Excerpted data:
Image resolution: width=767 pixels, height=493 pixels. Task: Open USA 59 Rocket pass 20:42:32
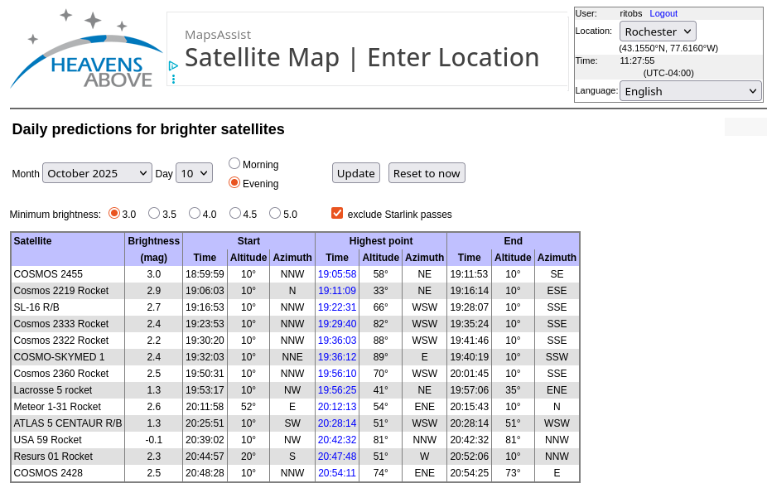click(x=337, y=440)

* * *

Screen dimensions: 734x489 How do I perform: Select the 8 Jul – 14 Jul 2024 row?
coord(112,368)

--

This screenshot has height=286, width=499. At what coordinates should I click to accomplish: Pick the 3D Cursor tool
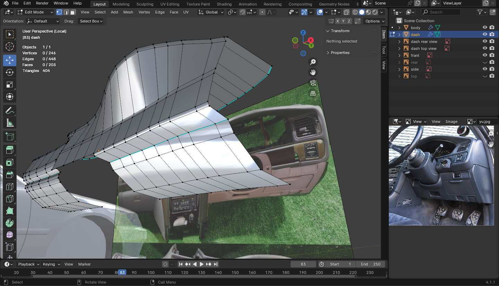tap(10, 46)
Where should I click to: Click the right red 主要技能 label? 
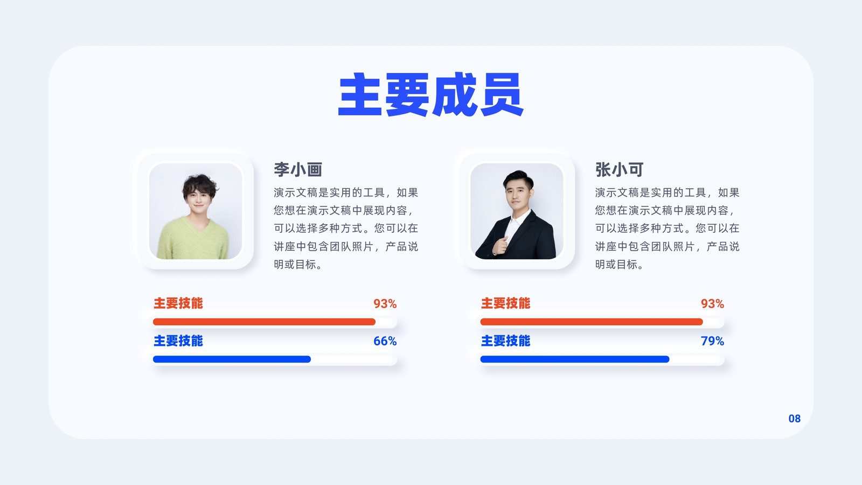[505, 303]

Written task: Convert the data between the lines holding "Image resolution: width=767" and "click(x=337, y=440)", inclusive, into a Markdown table with the columns Row and Line, leaving out blank lines and pictures.

Written answer:
| Row | Line |
|---|---|
| 1 | Image resolution: width=767 pixels, height=493 pixels. Task: Open USA 59 Rocket pass 20:42:32 |
| 2 | click(x=337, y=440) |